Professor Famiglietti picked up where Dr. Fenty left off. Focusing on California, Famiglietti pointed out the glaring fact that we do not have enough water to do what we are doing. The drought is bad and it is not over, he reminded us. El Nino did not dig us out of our predicament.

The major problem, the professor pointed out, is that California is draining its aquifers to feed the entire country and some of the world as well. Of the 10 to 12 million total acre feet of water a year used by all Californians for all uses, state agriculture soaks up 80 percent. But California now loses 16 million acre feet of water a year. Thousands of wells are going dry. Our lakes and rivers shrivel. Simple math shows we are falling farther and farther behind. A graph on one slide had a line jiggling somewhat reassuringly up during wet winter seasons and down during dry summer seasons until about 2012. At that point, the line lost its upward thrusts and plunged down to 2016. Since ground water is not as visible as rain, snow, rivers, and lakes, Famiglietti feels we have ignored its significance to our peril. Our aquifers are not refillable. At this point Famiglietti showed slides of the entire globe and its thirty-seven major aquifers, half of which are shrinking as well, especially through highly populated southeast Asian regions.
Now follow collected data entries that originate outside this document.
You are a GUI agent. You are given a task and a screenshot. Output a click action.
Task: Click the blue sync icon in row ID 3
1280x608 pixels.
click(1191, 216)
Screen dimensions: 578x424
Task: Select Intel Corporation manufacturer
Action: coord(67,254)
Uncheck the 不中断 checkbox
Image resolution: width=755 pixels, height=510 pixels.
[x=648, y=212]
What can be done? Famiglietti’s answers posed drastic solutions. California must stop draining its aquifers to feed the rest of the nation. Agriculture will have to go elsewhere. Or, perhaps Californians will have to go elsewhere. The present water crisis will dictate massive change. One fortunate fact: half the world gains water while the other half loses it. Famiglietti believes that we may see huge water pipelines transporting the precious liquid. He believes that it is only fair: California sends you food, you send us water.

The local LWV is extremely fortunate to have wonderful speakers from JPL willing to share their knowledge with us time and time again. Be sure to sign up for this discussion to show our awareness of and concern for the urgency of world environmental challenges.

*May Day, from the French m’aider, (help me) is used by ships and planes only in life-threatening emergencies. Making a fake May Day call can land one in jail for six years or cost $250,000 in fines. The polar bear was justified.